(Beginning of Exercise input)

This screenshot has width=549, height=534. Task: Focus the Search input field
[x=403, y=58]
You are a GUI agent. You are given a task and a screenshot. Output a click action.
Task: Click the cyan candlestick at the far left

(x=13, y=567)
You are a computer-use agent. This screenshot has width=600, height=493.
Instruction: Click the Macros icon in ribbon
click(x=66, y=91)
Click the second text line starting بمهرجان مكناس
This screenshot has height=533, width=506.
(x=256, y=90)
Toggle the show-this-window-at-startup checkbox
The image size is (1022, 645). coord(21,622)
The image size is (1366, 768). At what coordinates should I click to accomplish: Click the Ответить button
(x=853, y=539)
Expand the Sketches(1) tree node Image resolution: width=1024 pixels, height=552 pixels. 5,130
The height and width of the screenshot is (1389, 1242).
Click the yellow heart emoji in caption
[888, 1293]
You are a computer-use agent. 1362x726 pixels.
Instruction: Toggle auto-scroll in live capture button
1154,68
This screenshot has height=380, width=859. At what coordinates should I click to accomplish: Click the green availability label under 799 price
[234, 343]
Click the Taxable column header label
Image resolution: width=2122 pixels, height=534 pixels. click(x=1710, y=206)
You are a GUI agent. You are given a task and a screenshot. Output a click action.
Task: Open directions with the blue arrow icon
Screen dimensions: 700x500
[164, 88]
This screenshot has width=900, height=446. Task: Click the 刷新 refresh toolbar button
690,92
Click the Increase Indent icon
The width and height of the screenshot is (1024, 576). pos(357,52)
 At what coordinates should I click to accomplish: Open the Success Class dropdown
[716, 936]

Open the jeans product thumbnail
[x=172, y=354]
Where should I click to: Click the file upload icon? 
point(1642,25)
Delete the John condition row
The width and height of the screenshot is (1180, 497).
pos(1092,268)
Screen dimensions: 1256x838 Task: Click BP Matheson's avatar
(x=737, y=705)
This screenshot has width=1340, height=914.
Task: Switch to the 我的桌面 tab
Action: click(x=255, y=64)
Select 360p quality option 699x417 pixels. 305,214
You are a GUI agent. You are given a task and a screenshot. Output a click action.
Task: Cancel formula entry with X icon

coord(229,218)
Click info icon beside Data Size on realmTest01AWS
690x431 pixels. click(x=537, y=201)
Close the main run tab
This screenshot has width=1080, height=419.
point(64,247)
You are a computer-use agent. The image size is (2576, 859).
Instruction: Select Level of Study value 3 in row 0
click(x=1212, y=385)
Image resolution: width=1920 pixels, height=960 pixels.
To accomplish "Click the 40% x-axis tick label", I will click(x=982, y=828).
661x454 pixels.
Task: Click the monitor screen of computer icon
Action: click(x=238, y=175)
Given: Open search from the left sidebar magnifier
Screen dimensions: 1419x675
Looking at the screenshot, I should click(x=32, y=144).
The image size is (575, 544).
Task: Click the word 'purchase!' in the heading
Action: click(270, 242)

(End of Exercise input)

**Task brief**
Copy out the full set of entries without altering anything.

**Written answer**
This screenshot has width=549, height=534. Task: Focus the Search input field
[x=403, y=58]
You are a GUI agent. You are given a task and a screenshot. Output a click action.
Task: Click the cyan candlestick at the far left

(x=13, y=567)
You are a computer-use agent. This screenshot has width=600, height=493.
Instruction: Click the Macros icon in ribbon
click(x=66, y=91)
Click the second text line starting بمهرجان مكناس
This screenshot has height=533, width=506.
(x=256, y=90)
Toggle the show-this-window-at-startup checkbox
The image size is (1022, 645). coord(21,622)
The image size is (1366, 768). At what coordinates should I click to accomplish: Click the Ответить button
(x=853, y=539)
Expand the Sketches(1) tree node Image resolution: width=1024 pixels, height=552 pixels. 5,130
The height and width of the screenshot is (1389, 1242).
Click the yellow heart emoji in caption
[888, 1293]
You are a computer-use agent. 1362x726 pixels.
Instruction: Toggle auto-scroll in live capture button
1154,68
This screenshot has height=380, width=859. At what coordinates should I click to accomplish: Click the green availability label under 799 price
[234, 343]
Click the Taxable column header label
Image resolution: width=2122 pixels, height=534 pixels. click(x=1710, y=206)
You are a GUI agent. You are given a task and a screenshot. Output a click action.
Task: Open directions with the blue arrow icon
Screen dimensions: 700x500
[164, 88]
This screenshot has width=900, height=446. Task: Click the 刷新 refresh toolbar button
690,92
Click the Increase Indent icon
The width and height of the screenshot is (1024, 576). pos(357,52)
 At what coordinates should I click to accomplish: Open the Success Class dropdown
[716, 936]

Open the jeans product thumbnail
[x=172, y=354]
Where should I click to: Click the file upload icon? 
point(1642,25)
Delete the John condition row
The width and height of the screenshot is (1180, 497).
pos(1092,268)
Screen dimensions: 1256x838 Task: Click BP Matheson's avatar
(x=737, y=705)
This screenshot has width=1340, height=914.
Task: Switch to the 我的桌面 tab
Action: click(x=255, y=64)
Select 360p quality option 699x417 pixels. 305,214
You are a GUI agent. You are given a task and a screenshot. Output a click action.
Task: Cancel formula entry with X icon

coord(229,218)
Click info icon beside Data Size on realmTest01AWS
690x431 pixels. click(x=537, y=201)
Close the main run tab
This screenshot has width=1080, height=419.
point(64,247)
You are a computer-use agent. The image size is (2576, 859).
Instruction: Select Level of Study value 3 in row 0
click(x=1212, y=385)
Image resolution: width=1920 pixels, height=960 pixels.
To accomplish "Click the 40% x-axis tick label", I will click(x=982, y=828).
661x454 pixels.
Task: Click the monitor screen of computer icon
Action: click(x=238, y=175)
Given: Open search from the left sidebar magnifier
Screen dimensions: 1419x675
Looking at the screenshot, I should click(x=32, y=144).
The image size is (575, 544).
Task: Click the word 'purchase!' in the heading
Action: click(270, 242)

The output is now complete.